2025-09-18 カロリンスカ研究所(KI)
<関連情報>
- https://news.ki.se/when-sex-never-happens-new-research-maps-adults-without-sexual-experience
- https://www.pnas.org/doi/10.1073/pnas.2418257122
性のない生活:大規模研究が示す無性生活の身体的・認知的特性、性格特性、社会生態学的要因、DNAとの関連性 Life without sex: Large-scale study links sexlessness to physical, cognitive, and personality traits, socioecological factors, and DNA
Abdel Abdellaoui, Laura W. Wesseldijk, Scott D. Gordon, +7 , and Karin J. H. Verweij
Proceedings of the National Academy of Sciences Published:September 16, 2025
DOI:https://doi.org/10.1073/pnas.2418257122

Significance
Sexual partnerships can have a profound impact on societal well-being and evolution. Their absence can be detrimental to mental health and can lead to behavioral problems. Importantly, lifetime sexlessness offers an insightful measure for evolutionary fitness, as the absence of intimate partners would be most detrimental to reproductive success.
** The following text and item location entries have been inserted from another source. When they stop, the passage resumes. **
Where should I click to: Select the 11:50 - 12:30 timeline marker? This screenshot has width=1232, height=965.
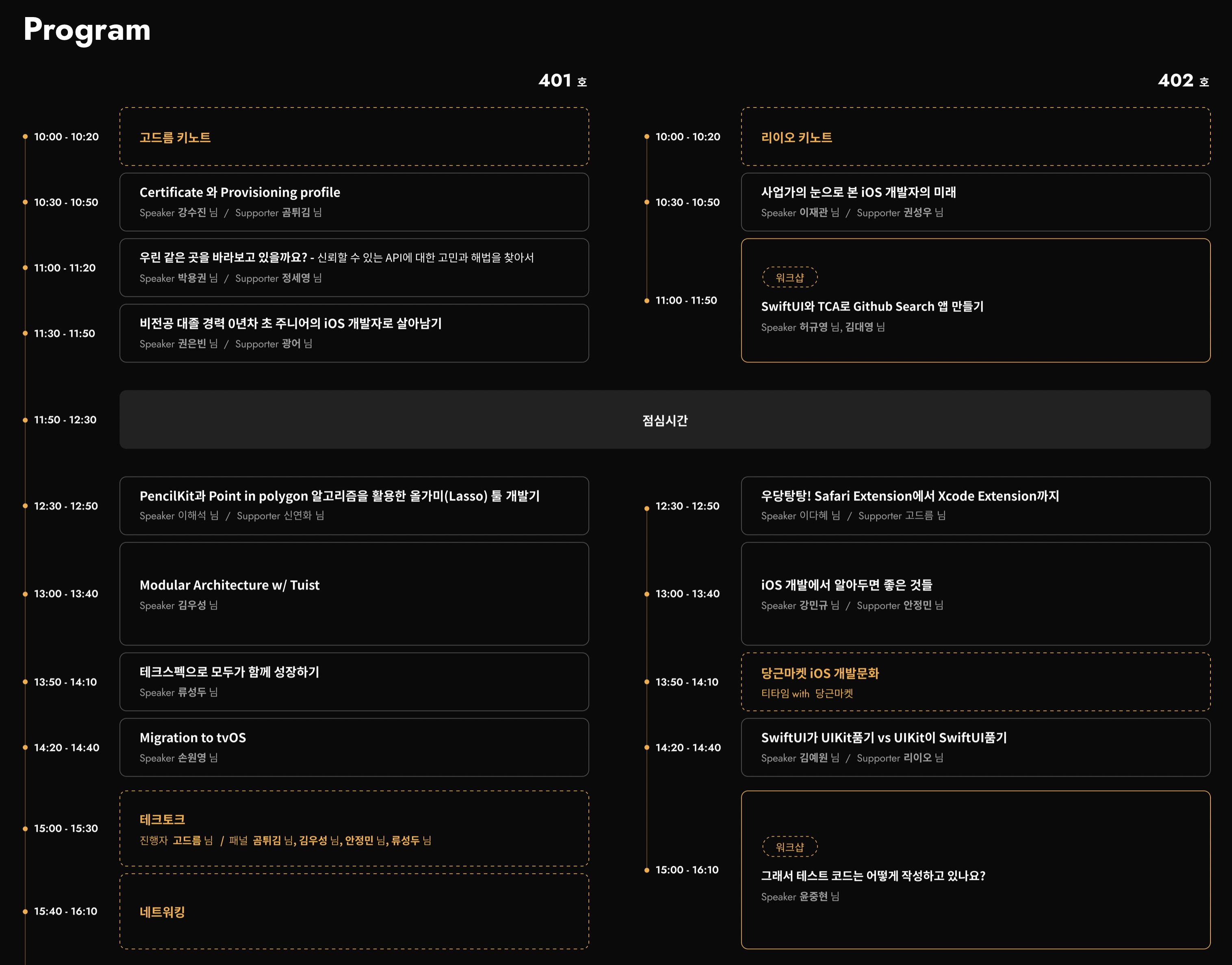[x=65, y=420]
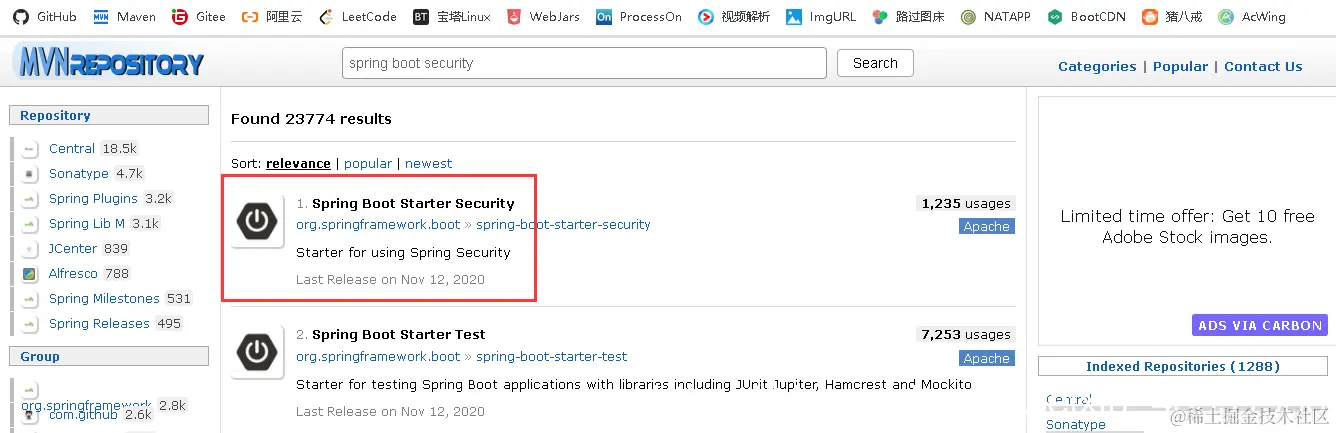The width and height of the screenshot is (1336, 433).
Task: Open the Spring Boot Starter Security result title
Action: click(413, 203)
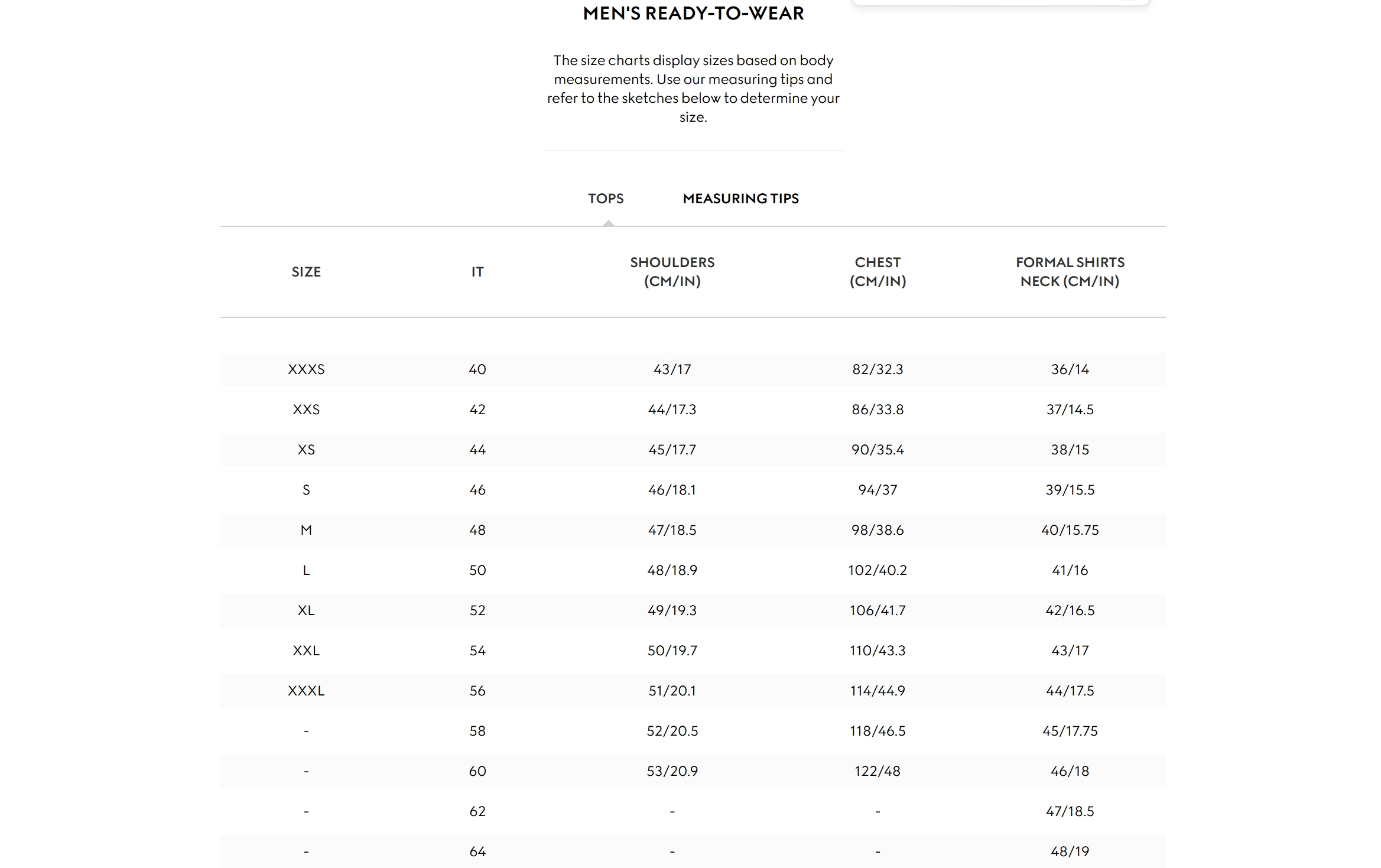Click the XXXL size label
The width and height of the screenshot is (1381, 868).
[x=306, y=691]
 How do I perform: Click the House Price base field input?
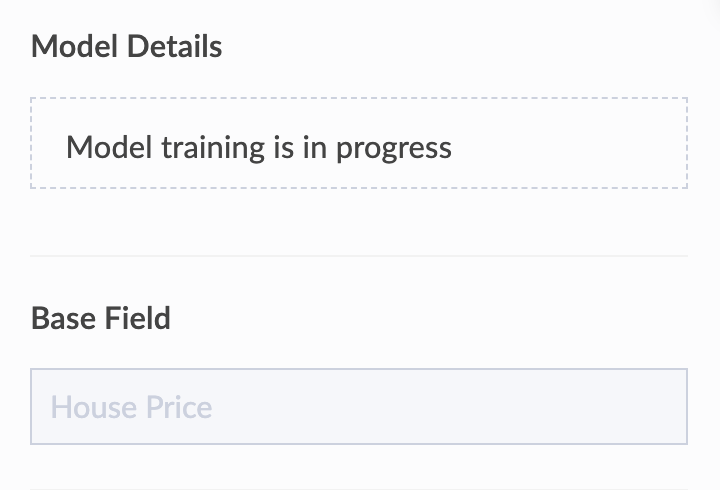[x=358, y=407]
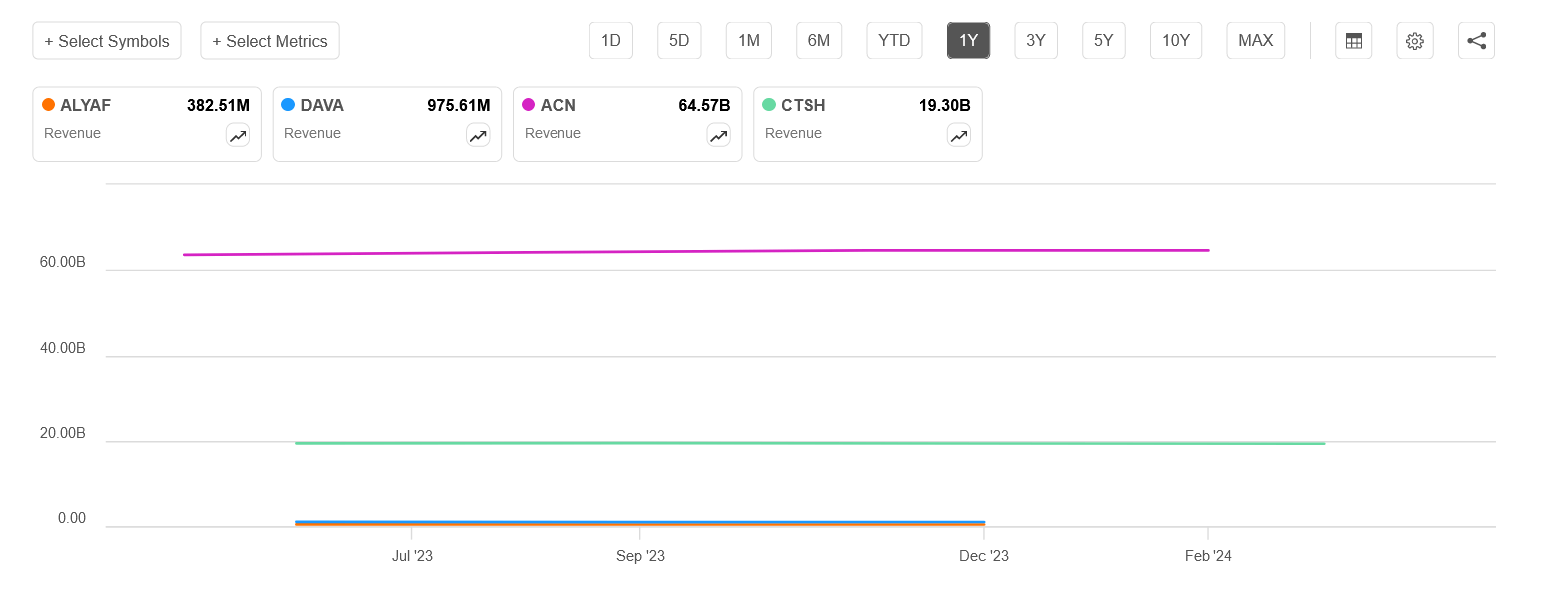Click trend chart icon on CTSH card
This screenshot has height=608, width=1543.
pos(958,136)
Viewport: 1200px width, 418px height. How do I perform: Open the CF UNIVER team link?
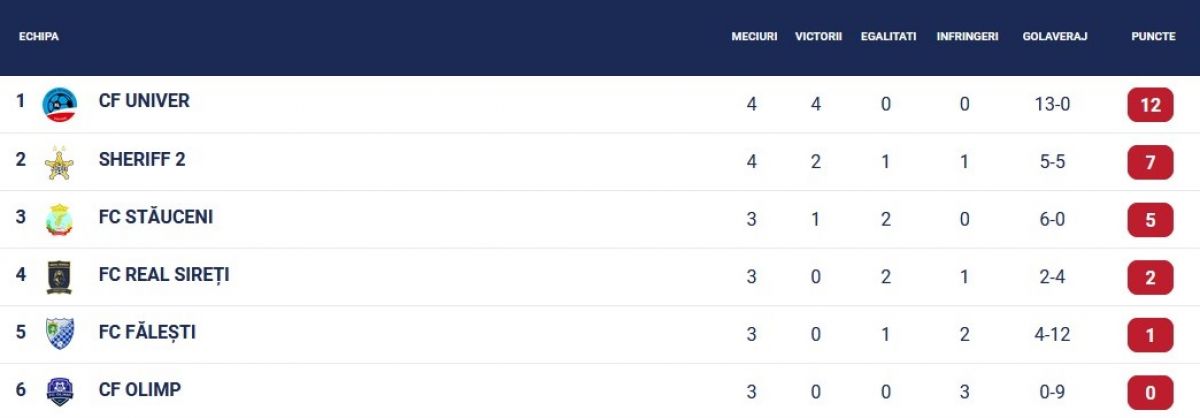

Using large and well-characterized datasets, our research uncovers associations between this lesser-explored aspect of human behavior and a complex spectrum of physical, cognitive, and socioecological factors, partly connected by genetic predispositions. Lifelong sexless individuals are, on average, higher educated, use less substances, and feel lonelier and unhappier. Sexless men tend to live in regions with fewer women, and sexlessness was more prevalent in regions with higher income inequality.
Abstract
Romantic (typically sexual) relationships are important to personal, physical, mental, social, and economic well-being, and to human evolution. Yet little is known about factors contributing to long-term lack of intimate relationships. We investigated phenotypic and genetic correlates of never having had sex in ~400,000 UK residents aged 39 to 73 and ~13,500 Australian residents aged 18 to 89. The strongest associations revealed that sexless individuals were more educated, less likely to use alcohol and smoke, more nervous, lonelier, and unhappier. Sexlessness was more strongly associated with physical characteristics (e.g., upper body strength) in men than in women. Sexless men tended to live in regions with fewer women, and sexlessness was more prevalent in regions with more income inequality. Common genetic variants explained 17% (SE = 4%) and 14% (SE = 3%) of variation in sexlessness in men and women, with a genetic correlation between sexes of 0.56 (SE = 0.17). Polygenic scores predicted a range of related outcomes in the Australian dataset. Our findings uncover multifaceted correlates of human intimacy and raise important lines of enquiry in the evolutionary and social sciences.